Questioni pratiche sul possibile impatto applicativo dell’IA
Sulla scorta della cornice generale così delineata, all’interno del V paragrafo del documento vengono affrontate una serie di specifiche questioni pratiche sul possibile impatto applicativo dell’IA, enucleando taluni esemplificativi orientamenti volti a promuovere l’uso affidabile e sostenibile dell’intelligenza artificiale.
Ad esempio, le implicazioni empiriche dell’IA che riguardano la società evidenziano, al netto degli indiscutibili benefici offerti per il possibile miglioramento generale degli standard esistenti, un incremento esponenziale di diseguaglianze, che potrebbero essere oltremodo accentuate dall’IA “per protrarre situazioni di marginalizzazione e discriminazione, per creare nuove forme di povertà, per allargare il divario digitale” (cfr. punto 52), cui si aggiunge l’ulteriore rischio di manipolazioni invasive dell’opinione pubblica e del processo democratico (cfr. punto 53), nonché le peculiari insidie provocate all’autenticità delle relazioni umane soggette a un “dannoso isolamento” che amplifica l’emarginazione sociale (cfr. punto 58), soprattutto se si tratta di categorie particolarmente vulnerabili. In questo senso, il punto 60 della nota “Antiqua et nova” precisa che “l’antropomorfizzazione dell’IA pone particolari problemi per la crescita dei bambini, i quali possono sentirsi incoraggiati a sviluppare schemi di interazione che intendono le relazioni umane in modo utilitaristico, così come avviene con i chatbot”, riducendo il livello di empatia nella sfera relazionale e nella stabilità dei legami affettivi.

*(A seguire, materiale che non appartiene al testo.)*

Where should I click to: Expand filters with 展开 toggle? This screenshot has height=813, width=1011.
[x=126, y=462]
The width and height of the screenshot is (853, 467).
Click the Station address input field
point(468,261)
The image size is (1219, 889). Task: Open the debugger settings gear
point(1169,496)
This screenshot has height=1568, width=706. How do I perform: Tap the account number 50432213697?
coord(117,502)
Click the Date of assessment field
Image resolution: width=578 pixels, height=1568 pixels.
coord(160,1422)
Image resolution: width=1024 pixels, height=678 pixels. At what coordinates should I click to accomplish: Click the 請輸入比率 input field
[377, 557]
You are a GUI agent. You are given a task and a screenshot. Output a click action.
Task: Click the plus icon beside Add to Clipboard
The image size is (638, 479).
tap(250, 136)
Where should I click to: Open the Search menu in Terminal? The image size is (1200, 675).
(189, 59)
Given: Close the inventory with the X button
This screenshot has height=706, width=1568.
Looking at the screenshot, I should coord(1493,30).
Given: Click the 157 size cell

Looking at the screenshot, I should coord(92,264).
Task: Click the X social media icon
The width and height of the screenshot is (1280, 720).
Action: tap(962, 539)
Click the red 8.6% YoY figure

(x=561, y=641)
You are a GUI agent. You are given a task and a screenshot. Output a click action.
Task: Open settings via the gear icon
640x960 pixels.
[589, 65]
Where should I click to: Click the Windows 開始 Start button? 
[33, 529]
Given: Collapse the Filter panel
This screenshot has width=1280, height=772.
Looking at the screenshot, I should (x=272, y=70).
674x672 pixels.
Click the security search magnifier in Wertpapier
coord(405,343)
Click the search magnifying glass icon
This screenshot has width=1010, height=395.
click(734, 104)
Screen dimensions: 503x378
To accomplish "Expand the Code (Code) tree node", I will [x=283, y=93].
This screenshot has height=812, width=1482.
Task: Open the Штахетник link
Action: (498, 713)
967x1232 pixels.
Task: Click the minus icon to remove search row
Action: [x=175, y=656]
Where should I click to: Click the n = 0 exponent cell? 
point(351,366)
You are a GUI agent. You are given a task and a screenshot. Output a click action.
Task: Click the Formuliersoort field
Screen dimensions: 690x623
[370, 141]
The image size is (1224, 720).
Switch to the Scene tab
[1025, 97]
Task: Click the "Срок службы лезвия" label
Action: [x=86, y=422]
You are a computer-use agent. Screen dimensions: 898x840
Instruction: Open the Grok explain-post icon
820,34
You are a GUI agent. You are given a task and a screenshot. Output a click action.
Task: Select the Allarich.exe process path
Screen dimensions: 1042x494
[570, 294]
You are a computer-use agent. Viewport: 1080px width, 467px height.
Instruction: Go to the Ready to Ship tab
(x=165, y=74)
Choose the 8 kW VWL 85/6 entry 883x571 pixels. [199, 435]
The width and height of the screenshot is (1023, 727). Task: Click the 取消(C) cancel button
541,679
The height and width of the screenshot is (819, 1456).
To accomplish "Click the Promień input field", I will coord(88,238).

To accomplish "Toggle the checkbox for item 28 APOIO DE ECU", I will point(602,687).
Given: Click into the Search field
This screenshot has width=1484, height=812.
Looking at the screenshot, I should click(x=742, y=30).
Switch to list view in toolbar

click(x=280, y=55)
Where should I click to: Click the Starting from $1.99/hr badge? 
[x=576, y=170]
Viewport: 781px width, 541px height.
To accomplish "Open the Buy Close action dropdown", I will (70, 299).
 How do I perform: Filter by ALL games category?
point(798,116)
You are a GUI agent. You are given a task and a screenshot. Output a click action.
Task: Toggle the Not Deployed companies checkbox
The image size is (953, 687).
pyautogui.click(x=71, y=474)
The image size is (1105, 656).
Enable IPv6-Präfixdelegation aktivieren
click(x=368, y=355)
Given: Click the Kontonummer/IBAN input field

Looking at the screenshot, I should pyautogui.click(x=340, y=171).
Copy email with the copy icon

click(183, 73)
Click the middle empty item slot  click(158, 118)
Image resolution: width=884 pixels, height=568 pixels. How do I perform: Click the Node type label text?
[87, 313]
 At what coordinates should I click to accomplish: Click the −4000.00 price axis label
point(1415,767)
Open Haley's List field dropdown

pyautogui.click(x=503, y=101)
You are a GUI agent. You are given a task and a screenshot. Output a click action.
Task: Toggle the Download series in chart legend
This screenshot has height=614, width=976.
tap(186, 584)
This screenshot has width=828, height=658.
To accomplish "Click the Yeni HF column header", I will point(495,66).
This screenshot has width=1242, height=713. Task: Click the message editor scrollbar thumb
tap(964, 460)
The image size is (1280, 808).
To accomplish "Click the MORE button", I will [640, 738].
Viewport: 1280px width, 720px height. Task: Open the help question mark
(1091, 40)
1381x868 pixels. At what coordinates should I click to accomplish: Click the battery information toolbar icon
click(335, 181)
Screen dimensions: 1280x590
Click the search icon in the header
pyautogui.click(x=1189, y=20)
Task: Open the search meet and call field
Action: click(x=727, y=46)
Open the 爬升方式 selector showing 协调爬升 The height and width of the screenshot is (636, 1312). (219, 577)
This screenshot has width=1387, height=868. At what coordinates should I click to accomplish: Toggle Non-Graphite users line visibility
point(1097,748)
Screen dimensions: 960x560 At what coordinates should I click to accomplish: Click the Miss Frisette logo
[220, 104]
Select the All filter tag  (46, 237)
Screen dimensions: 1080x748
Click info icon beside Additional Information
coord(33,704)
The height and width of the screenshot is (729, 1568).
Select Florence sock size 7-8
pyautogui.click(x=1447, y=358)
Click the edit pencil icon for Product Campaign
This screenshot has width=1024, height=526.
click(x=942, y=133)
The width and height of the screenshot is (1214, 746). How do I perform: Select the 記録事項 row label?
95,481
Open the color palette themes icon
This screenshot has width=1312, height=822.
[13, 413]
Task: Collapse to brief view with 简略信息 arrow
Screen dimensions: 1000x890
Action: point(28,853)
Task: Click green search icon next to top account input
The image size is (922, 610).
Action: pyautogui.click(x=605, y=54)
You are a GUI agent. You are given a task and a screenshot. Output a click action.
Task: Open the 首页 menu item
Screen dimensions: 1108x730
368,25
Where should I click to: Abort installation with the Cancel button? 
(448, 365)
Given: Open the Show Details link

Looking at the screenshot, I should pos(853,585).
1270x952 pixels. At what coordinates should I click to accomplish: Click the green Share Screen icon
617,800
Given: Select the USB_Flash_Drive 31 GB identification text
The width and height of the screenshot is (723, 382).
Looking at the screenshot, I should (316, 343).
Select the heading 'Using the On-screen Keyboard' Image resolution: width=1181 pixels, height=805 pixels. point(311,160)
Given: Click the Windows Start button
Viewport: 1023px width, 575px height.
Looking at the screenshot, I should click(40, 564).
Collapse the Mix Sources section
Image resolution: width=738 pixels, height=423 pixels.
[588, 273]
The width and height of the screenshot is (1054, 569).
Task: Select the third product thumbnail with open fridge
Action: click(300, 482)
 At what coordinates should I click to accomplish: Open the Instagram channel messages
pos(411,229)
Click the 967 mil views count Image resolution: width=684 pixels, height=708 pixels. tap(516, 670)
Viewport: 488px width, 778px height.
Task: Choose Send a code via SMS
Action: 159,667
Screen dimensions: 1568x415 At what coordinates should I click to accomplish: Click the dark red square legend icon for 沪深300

Il rapporto tra IA, economia e lavoro
Per quanto riguarda il rapporto tra IA, economia e lavoro, tra i principali rischi paventati, si rileva il pericolo di una progressiva dequalificazione professionale dei lavoratori, esposti ad una massiva sorveglianza automatizzata, nonché resi esecutori di funzioni ripetitive (cfr. punto 67), degradando, così, le persone a meri “ingranaggi di una macchina” (cfr. punto 70).
Nell’ambito del settore sanitario sono individuate preoccupanti risvolti applicativi dei sistemi di intelligenza artificiale, in grado di impoverire la relazione umana che si instaura tra medico e paziente, laddove le applicazioni fosse sviluppate con l’intento di sostituire interamente le attività umane degli operatori sanitari, accentuando la sofferenza della malattia e il senso di solitudine ivi generato (cfr. punto 73), con ulteriori ripercussioni negative a discapito della dignità e in violazione del consenso informato (cfr. punto 74).
IA e il rischio disinformazione
Tra le maggiori criticità provocate dai sistemi di intelligenza artificiale è indicato, infine, il rischio di amplificare la polarizzazione di informazioni false o distorte, minando la fiducia della collettività e la stabilità degli assetti sociali esistenti (cfr. punto 88), cui si aggiunge la lesione del diritto alla privacy (cfr. punto 90), nonché i potenziali danni connessi ai risvolti bellici dell’IA (cfr. punto 99).